Eu fui diretor do IBRI depois do Professor José Carlos Brandi Aleixo, seu primeiro diretor, hoje diretor de honra. Devo ter assumido no final de 1995, e fiquei até partir para Washington, em 1999. Flávio Saraiva me substituiu. Ele escreve aqui sobre o "nosso" instituto e a revista.
Paulo Roberto de Almeida
Um pensamento internacional do Brasil: a invenção do IBRI
José Flávio Sombra Saraiva
Mundorama, 6/12/2014
Comemoram-se nesses dias os 60 anos da criação do Instituto Brasileiro de Relações Internacionais - IBRI. O ano de 1954 permitiu que uma plêiade de intelectuais consolidasse, em forma institucional, conceitos inéditos acerca das potencialidades do Brasil no mundo que se desenhava naqueles anos.
A transição brasileira do mundo agrário para a industrialização, o impacto do congelamento do poder mundial, os debates duros da Guerra Fria, o desiderato do crescimento econômico em país na periferia, entre outros temas, moveram debates no seio das elites brasileiras que criaram o IBRI. Os fundadores ensaiaram, em estudos e ações, tanto em suas carreiras no Itamaraty quanto nos institutos públicos e privados, o novo lugar que podia alcançar o Brasil.
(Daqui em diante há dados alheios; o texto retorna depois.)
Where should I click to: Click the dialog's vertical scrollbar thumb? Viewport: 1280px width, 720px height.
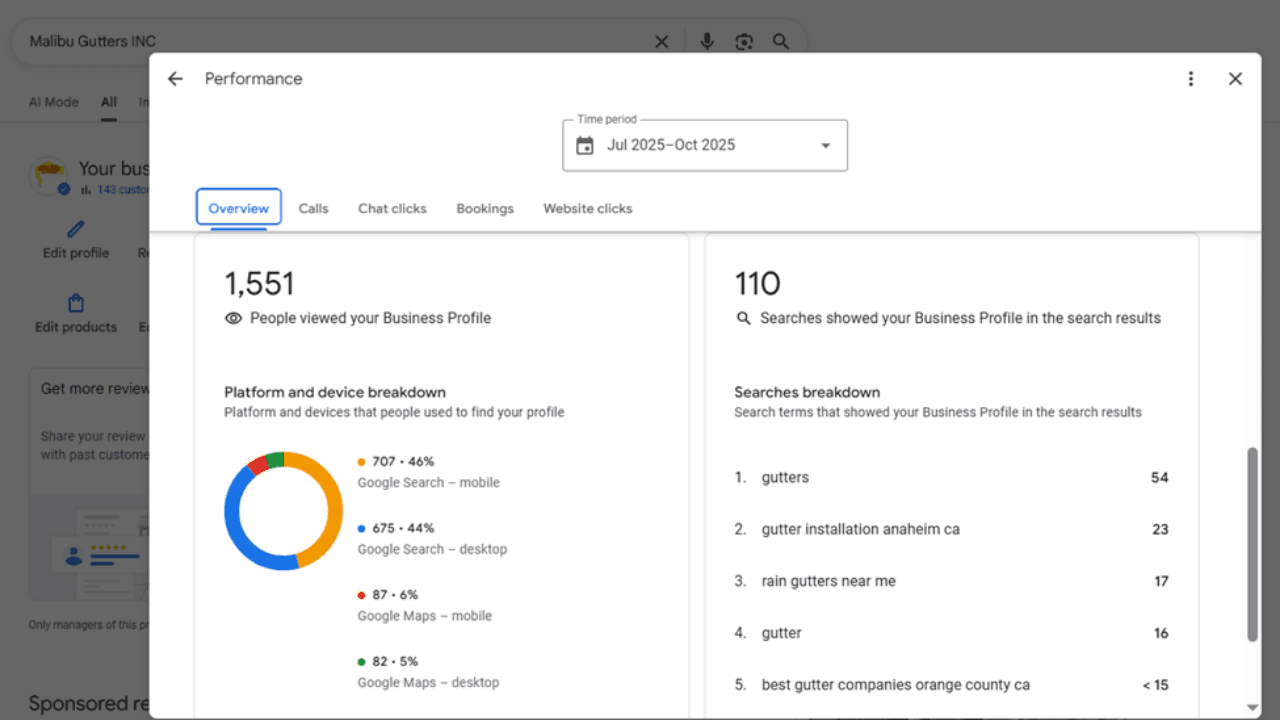tap(1252, 544)
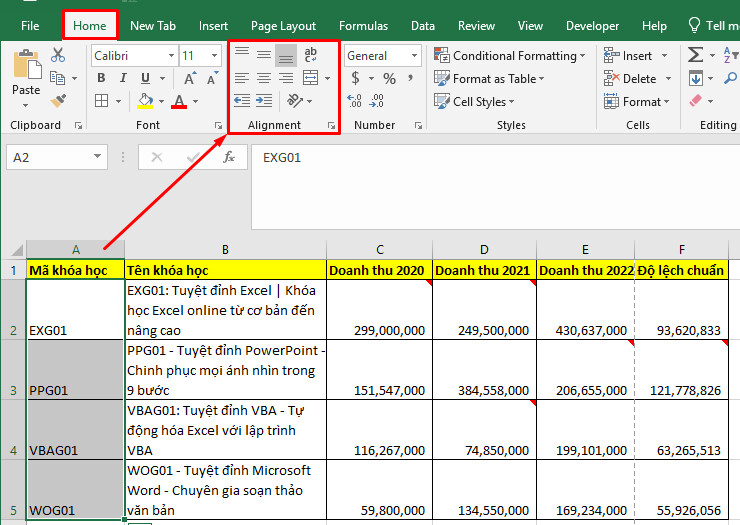Open Conditional Formatting dropdown menu
The image size is (740, 525).
coord(510,56)
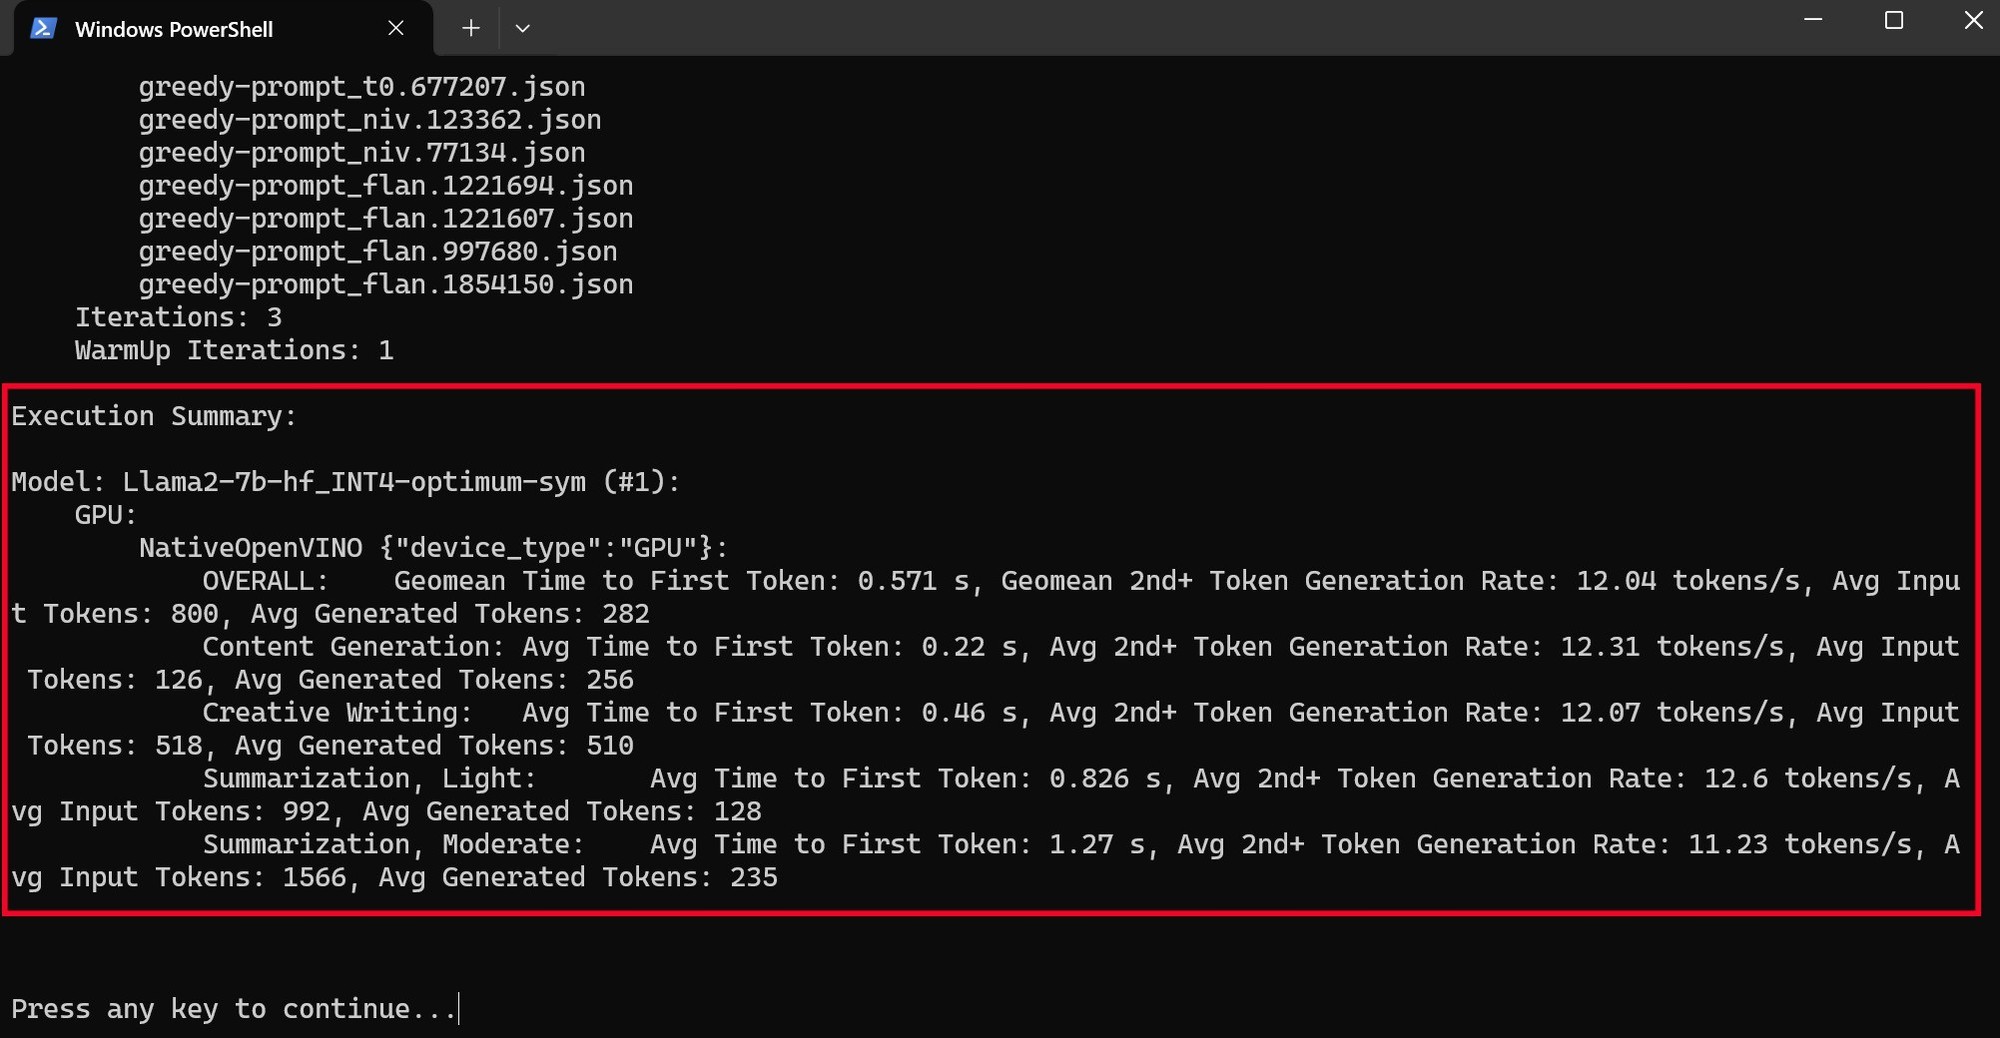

Para vários deles, como Hélio Jaguaribe, o Brasil não poderia viver apenas nas margens do poder mundial. Deveria apresentar suas aspirações próprias no sistema mundial e deveria exercer certas margens de autonomia decisória.
Os inventores do IBRI vinham da geração nascida em torno do início do século XX, ou já na Primeira Guerra Mundial, colhendo, na juventude, a chegada do Brasil aos foros internacionais criados após a Segunda Guerra Mundial, como a ONU e o GATT. Entediam os criadores do IBRI que o nacionalismo poderia ser mais prático na exploração das potencialidades de uma inserção internacional compatível com o tamanho e as potencialidades de um país como o Brasil, relativamente diferente em seu meio latino-americano.
Os primeiros ibrianos enxergaram essa brecha dos anos 1950. Era um bom tempo para influenciar a inserção do Brasil nos debates mundiais. Para tal, urgia o debate e a discussão livres. Daí a idéia, acalentada por Paiva Leite, da criação de um veículo de discussão. Surgia a Revista Brasileira de Política Internacional, a RBPI, criada em 1958, que se tornaria um bom instrumento de reflexão e influência para as elites brasileiras interessadas em temas da inserção internacional do Brasil. A Política Externa Independente (PEI) foi anunciada nas edições ricas do início da década de 1960. Foi a PEI lançada antes nas páginas da RBPI e nos debates do IBRI, antes de ser apresentada ao escrutínio das políticas de Estado.
O IBRI foi criado no centro da furação político do Brasil, na velha capital, no centro da diplomacia nacional, com a intenção de ser “uma associação cultural, sem fins lucrativos,mantida por contribuições de seus sócios, doações de entidades privadas e subvenções dos podres públicos”, como indica seu estatuto de 1954. Seu objetivo era o de “promover e estimular o estudo imparcial dos problemas internacionais, especialmente dos que interessam à política exterior do Brasil.”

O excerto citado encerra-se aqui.